Since every Try is related to it's parent Try, you can visualize them in a tree format.
Under the History tab at the top you will see a Visualize your tries link. Clicking this link opens a new window that shows a visual representation of your query history. Hover over each node to see the query that was run. Clicking on a node in the visualization will re-run that query.
The history link visualization provides a powerful way to examine your previous queries. As part of Quepid's goal to reduce experiment iteration time, the history link visualization can help you reduce the iteration time by showing a comprehensive look at your past iterations and helping you to not inadvertently duplicate any previous iterations.

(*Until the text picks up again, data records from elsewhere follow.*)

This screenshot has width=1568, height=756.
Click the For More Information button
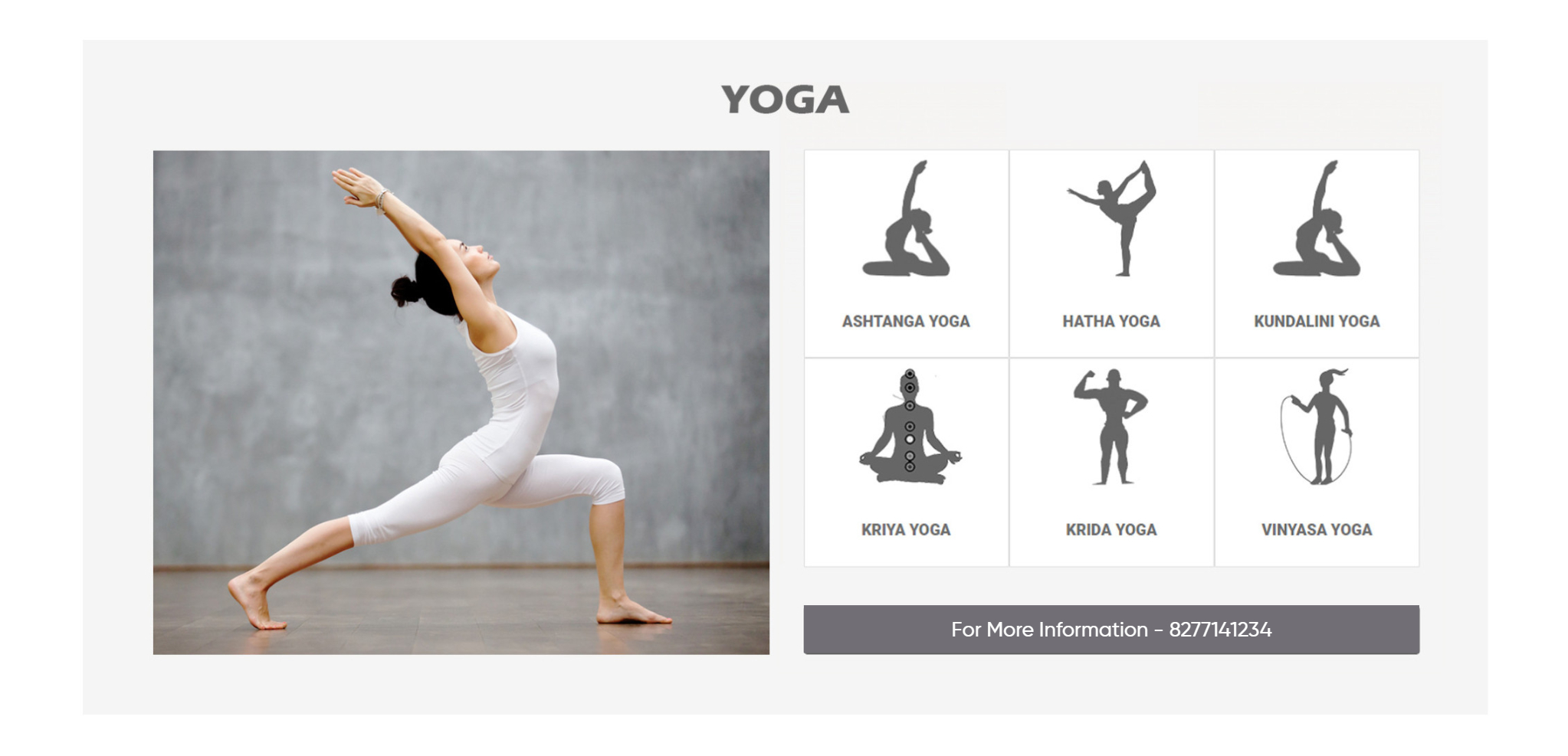pyautogui.click(x=1111, y=630)
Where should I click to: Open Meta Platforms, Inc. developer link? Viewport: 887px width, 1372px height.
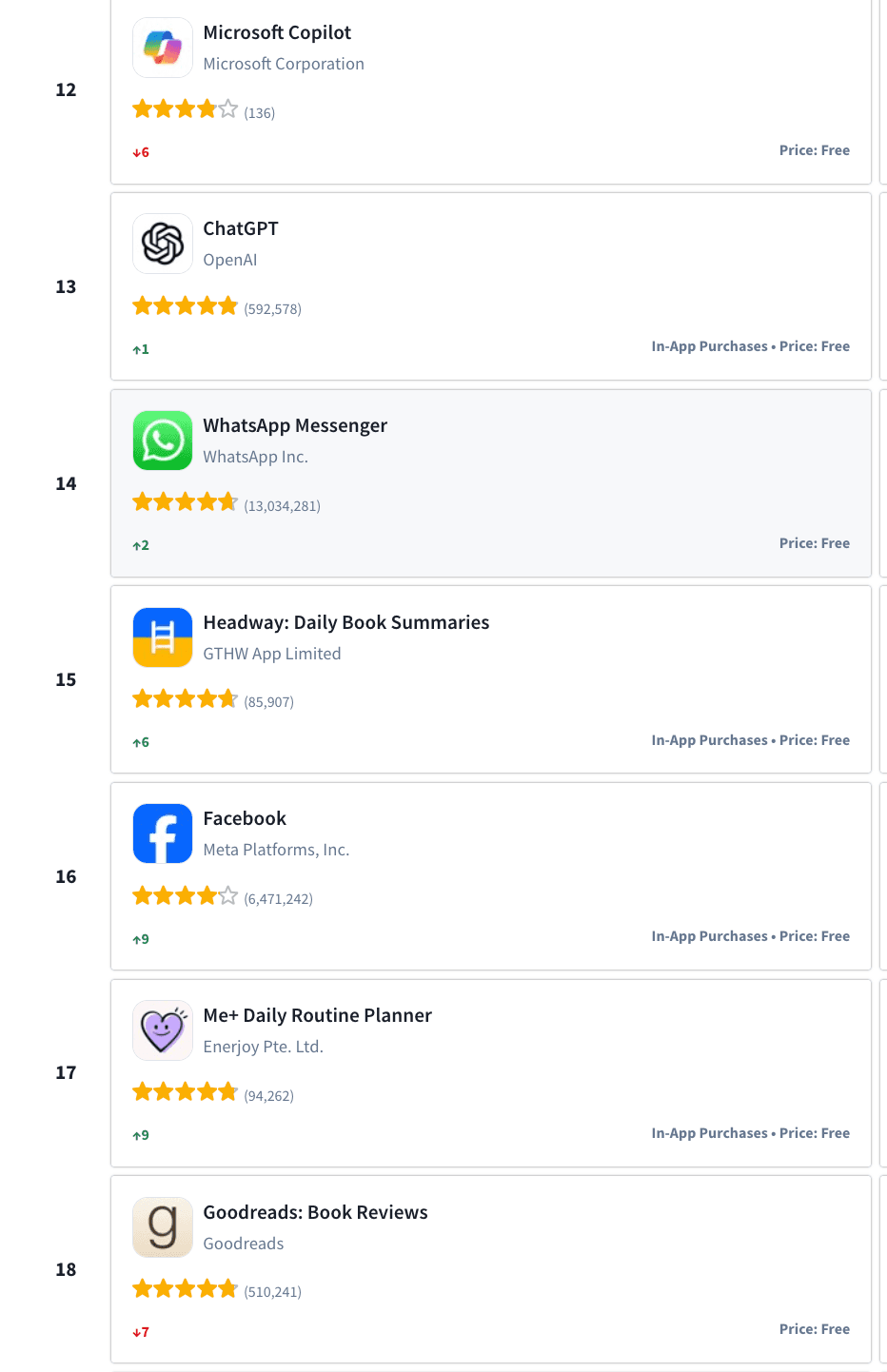click(x=276, y=850)
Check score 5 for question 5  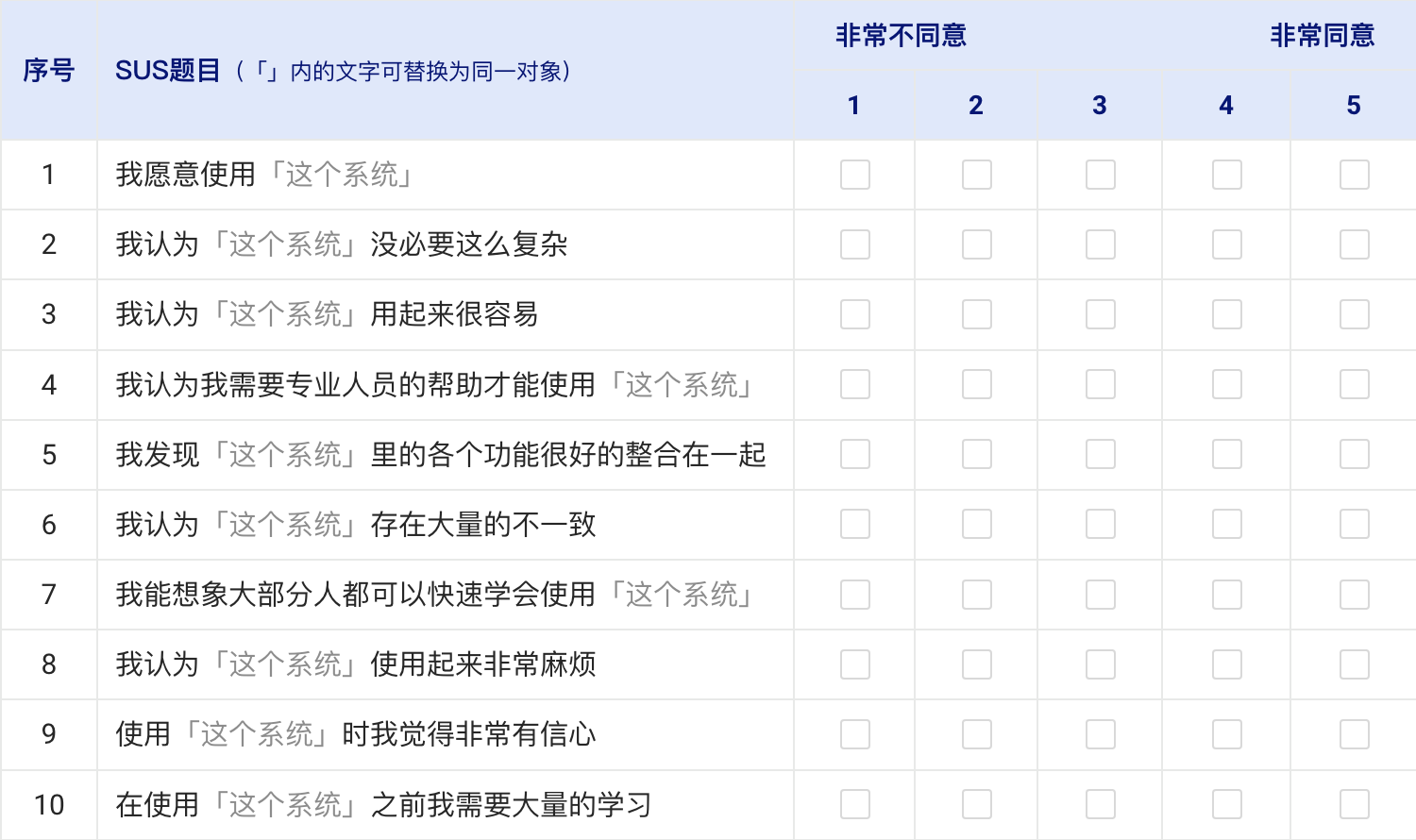tap(1355, 454)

Here is an example of a straight line set of Tries that eventually branched:
Measuring your Overall Progress
Snapshots are how Quepid lets you take a point in time and make it comparable to support seeing how things are changing. Is your search relevancy improving, is it declining? Snapshots provide you with that knowledge.
After changes to the query have been made and you are at a point where you would like to record your progress, click the Create snapshot link. Give the Snapshot a name like Baseline.
Having snapshots available as you work will allow you to compare your progress over time.
To compare snapshots, click the Compare snapshots link.
In the window that is shown, select the snapshot you want to compare against and click the _Update diff _settings button. Quepid will update the search results to show both sets to show the current search results against the previous snapshot.
You can see that our current Try 3 results is on the left, and the previously created Snapshot Baseline is on the right. The overall Case score bumped up by 2 points from .95 to .97 as measured by nDCG@10.
You can see that this was due to a five point improvement in the star wars query. Opening the query, we can see that "perfect" movie Star Wars moved to the top in Try 3, and pushed down the "good" movie Star Wars: The Clone Wars from the first position.
To stop comparing snapshots, click the Compare snapshots link and select the Disabled option and click the Update diff settings button.
Snapshot comparison is a powerful tool for quickly visualizing the difference in your queries and will assist in your future search tuning efforts. The comparison of the search metrics between these two snapshots provides feedback to the search team! The snapshots can be used to measure progress over time as your search team works to improve your organization's search relevance.